Ils ont notamment brandi des étendards sur lesquels figurait une main avec un pouce dirigé vers le sol, et scandé de nombreux slogans hostiles à M. Benkirane.

«Nous manifestons contre les produits qui deviennent trop chers, le lait, la viande et maintenant l'essence. Et il n'y a pas de travail. On ne veut plus de (Abdelilah) Benkirane, il n'a rien fait», a confié à l'AFP Hassan Marrakchi, 48 ans.

«On est là pour que la situation change. Il faut augmenter les salaires. Surtout que la hausse des prix, ça devient trop!», a ajouté Redouane Moutahader, 44 ans, venu de Casablanca.

Selon la presse locale, le patron de l'Istiqlal et maire de Fès (centre), Hamid Chabat, avait affrété des centaines de bus pour acheminer les manifestants dans la capitale.

«C'est un message clair adressé au gouvernement qui doit absolument revenir rapidement sur ses décisions (...). Nous appelons à des grèves dans toutes les villes et les campagnes du Maroc», a déclaré M. Chabat lors de ce rassemblement.

Le gouvernement emmené par les islamistes du Parti justice et développement (PJD), qui doit contenir un déficit ayant atteint 7,3 % du PIB en 2012, a décidé d'indexer de manière «partielle» et «limitée» les prix des carburants sur les cours internationaux. Entrée en vigueur mi-septembre, cette décision a aussitôt entraîné une hausse de 5 % à 8 % des prix à la pompe.

Cette mesure est présentée comme le point de départ d'une réforme de la caisse de compensation, qui subventionne à grands frais des produits de base: son coût a explosé, atteignant en 2012 près de 55 milliards de dirhams (4,9 milliards d'euros, 6 % du PIB).

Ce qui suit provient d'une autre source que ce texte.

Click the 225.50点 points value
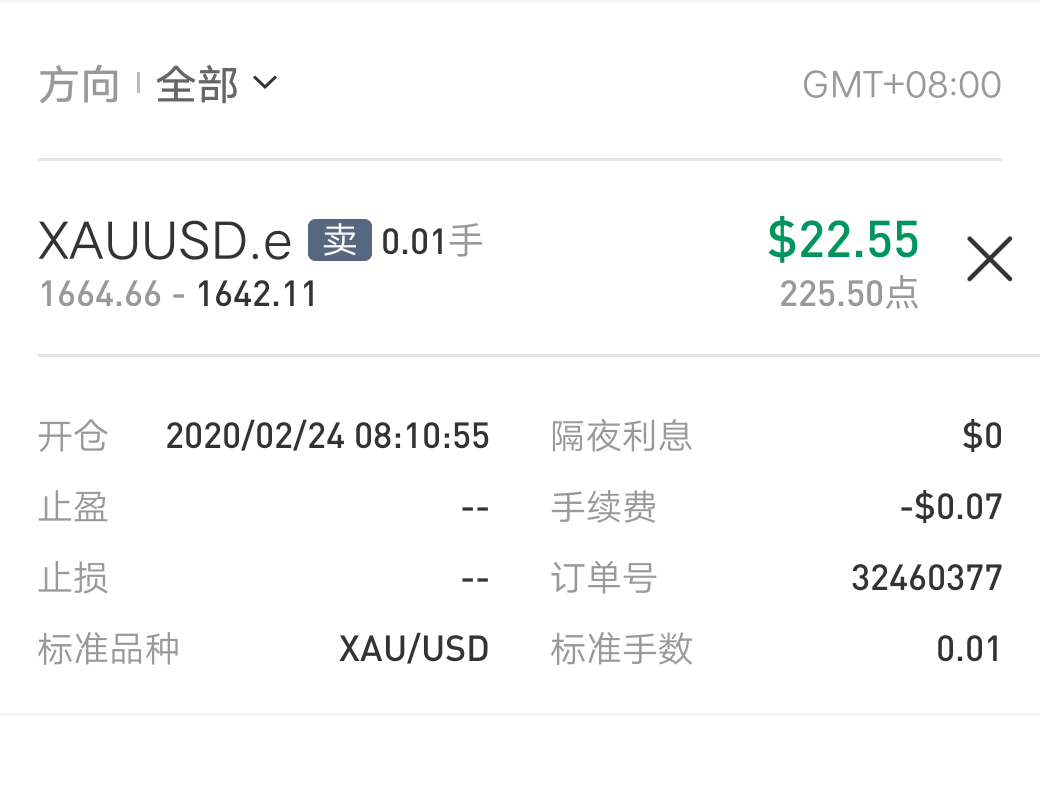The height and width of the screenshot is (803, 1040). coord(849,294)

«La force de ce gouvernement est de prendre une décision qui n'est pas populaire, mais doit être prise», a récemment déclaré à l'AFP le ministre responsable de cette réforme, Najib Boulif.

Il a annoncé des mesures d'accompagnement, afin de ne pas entraîner une inflation généralisée, notamment via les coûts de transport. D'après le quotidien L'Économiste, une enveloppe de 150 millions de dirhams va ainsi être débloquée à l'attention de 85 000 conducteurs de taxi.

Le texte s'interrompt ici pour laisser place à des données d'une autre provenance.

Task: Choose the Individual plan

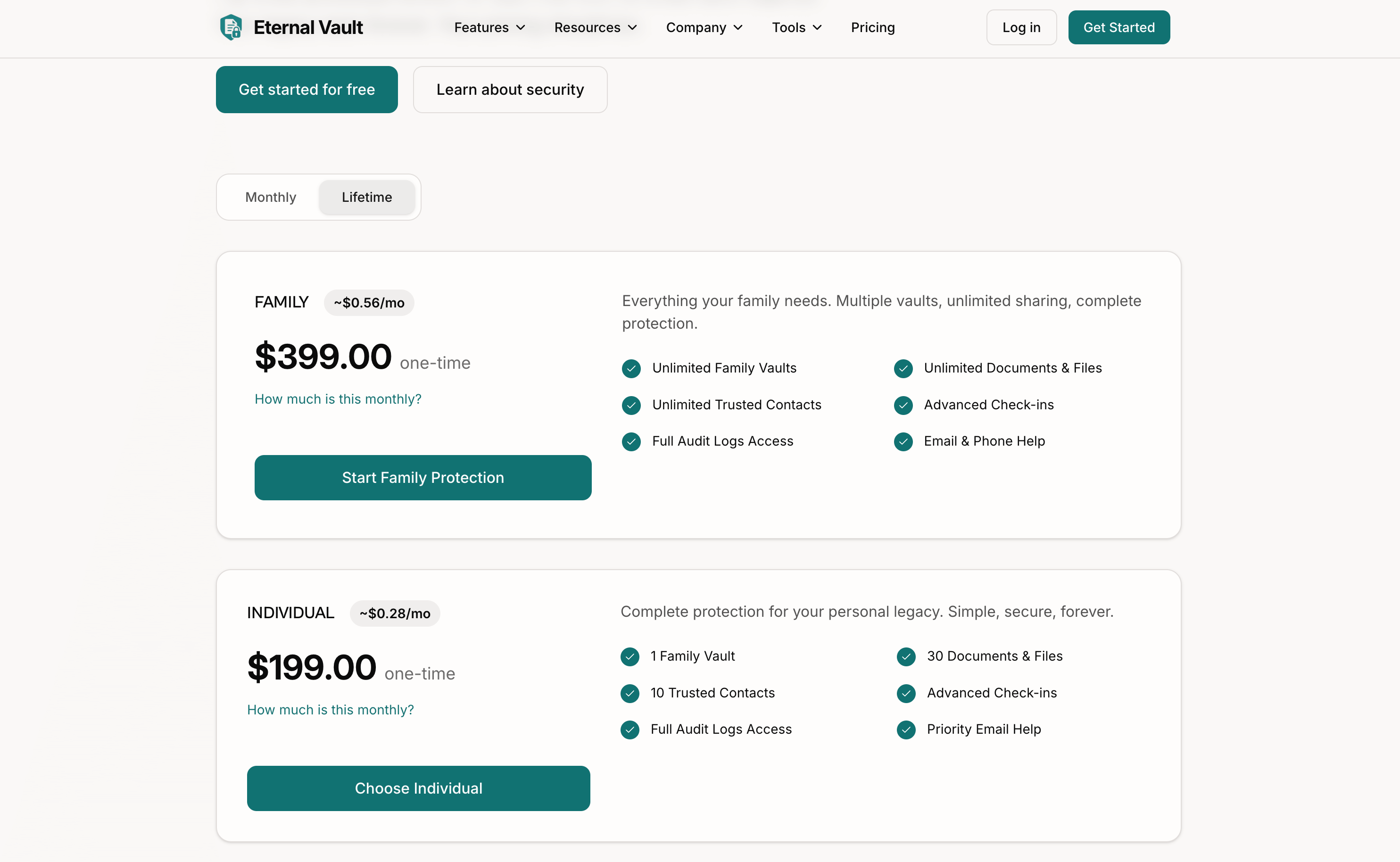Action: pos(418,788)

Le Maroc a également connu une récente hausse de 6 % du prix du lait, «la première depuis 2009», a fait valoir le ministre de l'Agriculture, Aziz Akhannouch.

Sur le plan politique, le gouvernement islamiste doit résoudre au plus vite la question de son remaniement, rendu nécessaire à la suite du passage de l'Istiqlal dans l'opposition.

Le PJD a trouvé un nouvel allié, le Rassemblement national indépendant (RNI, libéral), mais les tractations, qui durent depuis deux mois, piétinent.